Yemek bitti bitecek. Her açılan konu baba oğul tarafından ustaca bastırılmıştı. Yasemin'in omuzları iyice çökmüş. Babanın gözlerinin içine bakınca artık televizyonun açılma vaktinin geldiğini ve babanın canının tatlı istediğini anlıyordu Yasemin. E anlamasın mı? Boşuna demezler " anasının kızı " diye... Yasemin ağır aksak adımlarla televizyonun yanına gidip televizyonu açtı. Ilık bir esinti daha doldurdu odayı, leylak ağacının kokusu bastırdı gül ve dolma kokularını. Rüzgarla birlikte sessizliği metalik ince bir kadın sesi bozdu " Evet seni aldattım hemde en yakın arkadaşınla... "

4 yorum:

S dedi ki...

:) hayatimizin her alaninda degil mi. aptal kutusu.

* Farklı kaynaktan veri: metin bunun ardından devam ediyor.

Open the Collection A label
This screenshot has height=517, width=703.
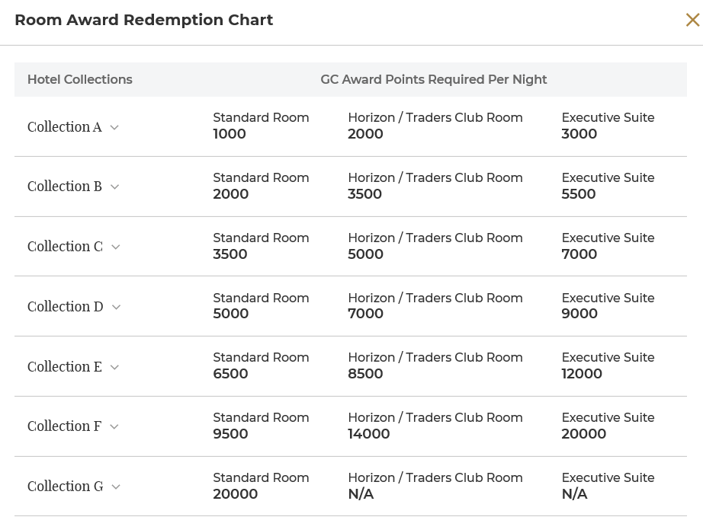[x=65, y=127]
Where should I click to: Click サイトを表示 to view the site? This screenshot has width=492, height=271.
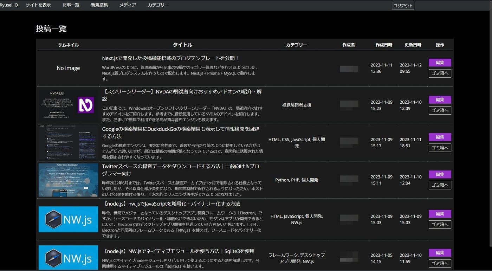pyautogui.click(x=38, y=5)
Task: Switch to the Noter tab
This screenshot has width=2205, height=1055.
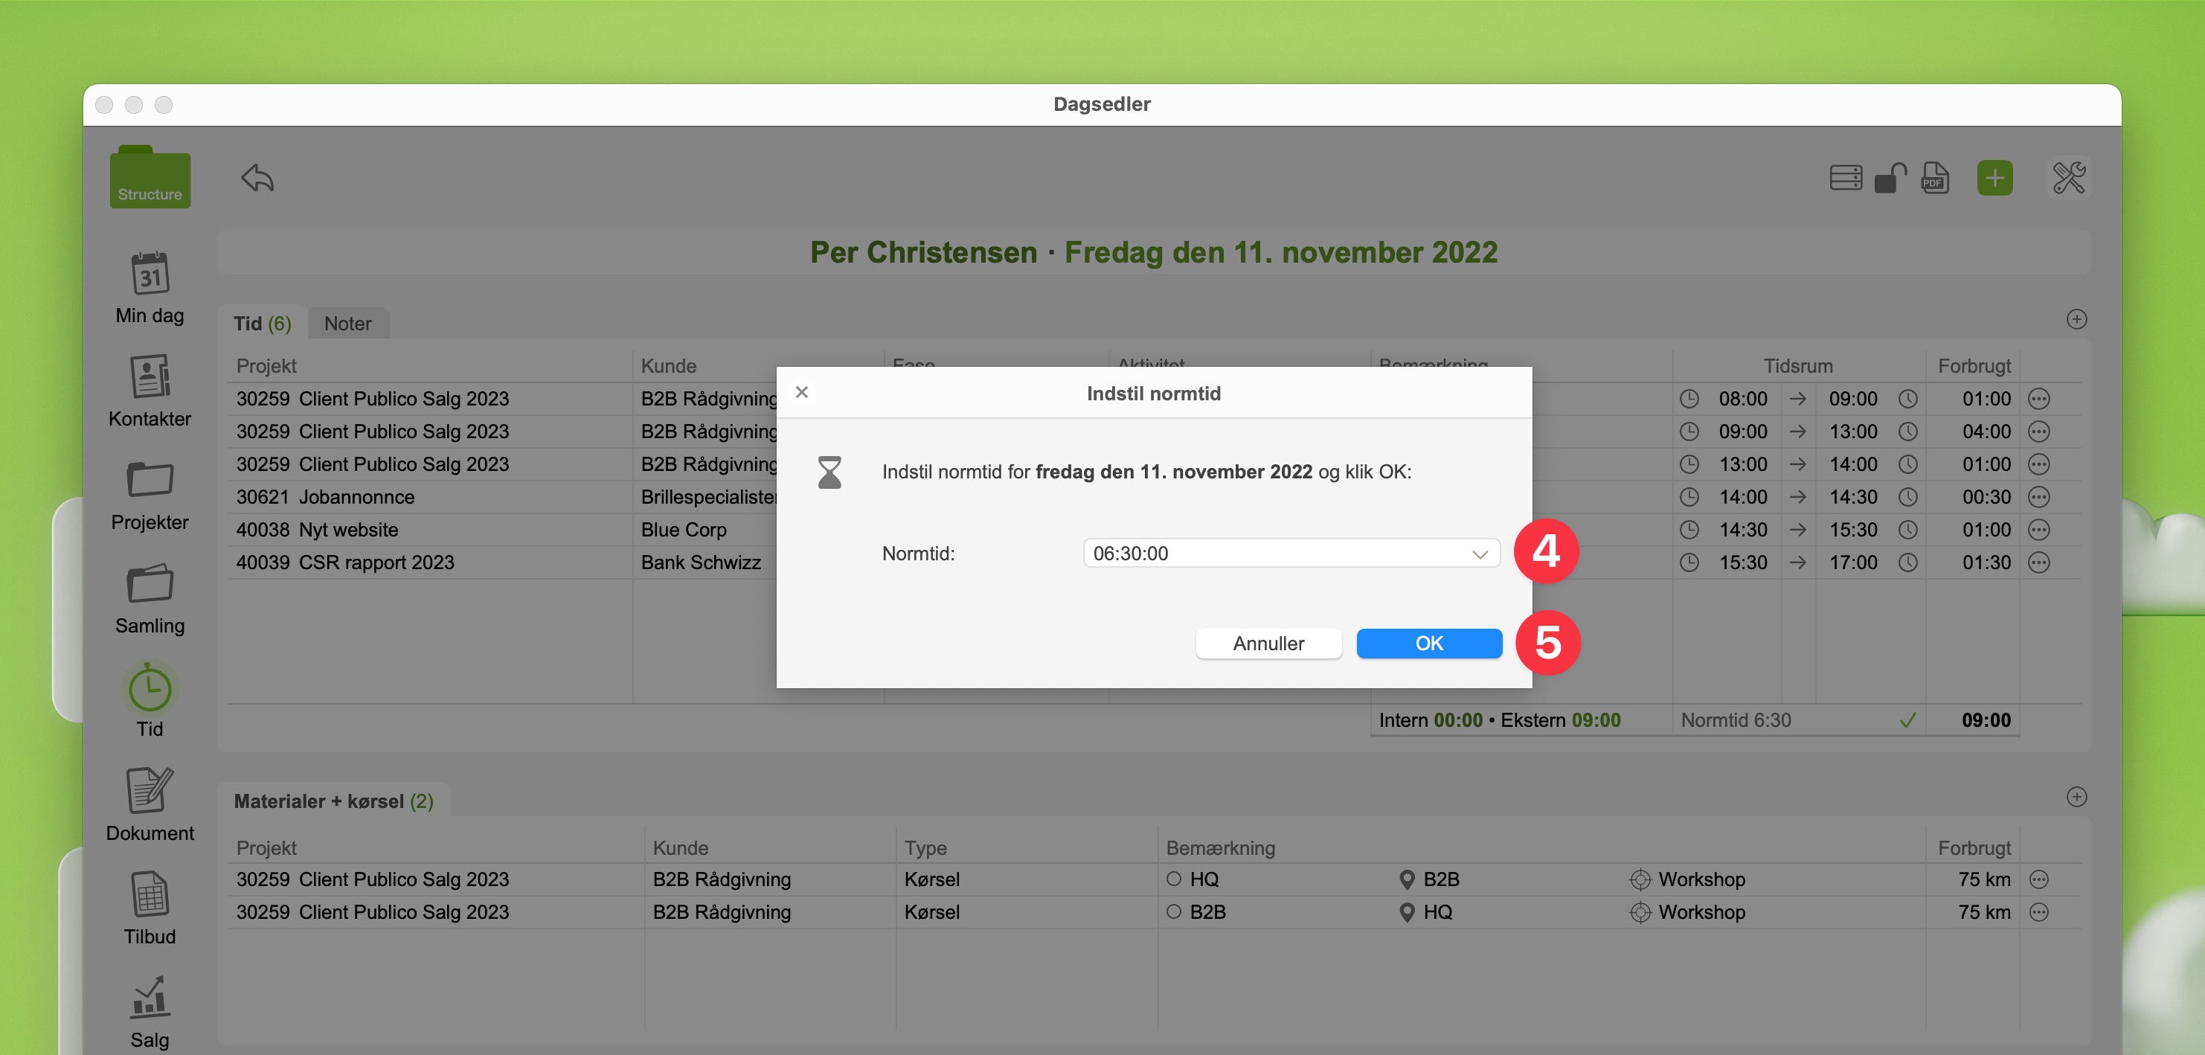Action: (348, 324)
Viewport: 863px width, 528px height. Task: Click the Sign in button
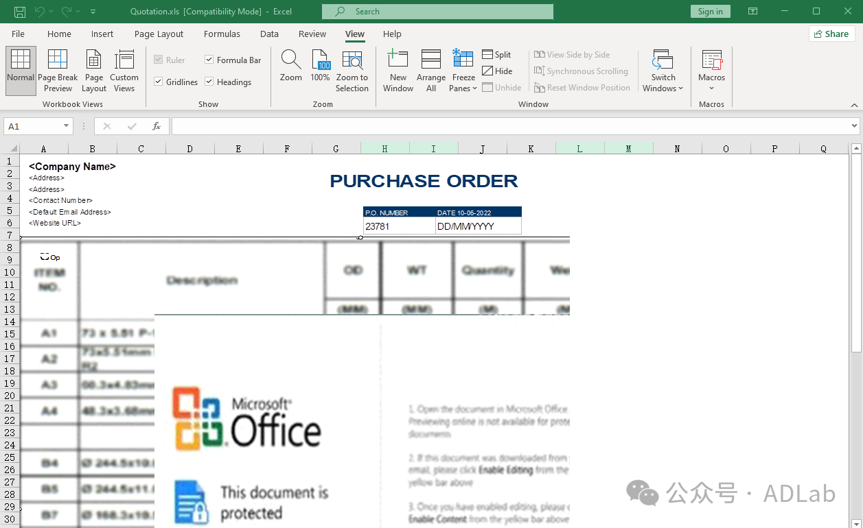point(710,12)
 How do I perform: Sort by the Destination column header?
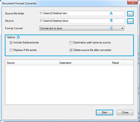tap(84, 63)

ne de guzel anlatmissin ama

kaldırımçocukları dedi ki...

hayatımızı işgal altına almış görünmez hatta hissedilmez düşmanlardan biri maalesef... beğenmene cok sevindim =)

Ateş Böceği dedi ki...

Hatırlıyorum insanlar bu kadar televizyon bağımlısı değilken komşu sohbetleri daha güzeldi yaz akşamlarında kapının önüne atılan masalarda yapılan sohbetlerin yerini hiç bir şey tutmazdı şimdiyse insanlar evlerine nerdeyse televizyon seyretmeye gidiyor malesef ellerine sağlık çok güzel bir anlatım olmuş :)

kaldırımçocukları dedi ki...

ahh ahh nerde o eski sohbetler =) teşekkür ederim...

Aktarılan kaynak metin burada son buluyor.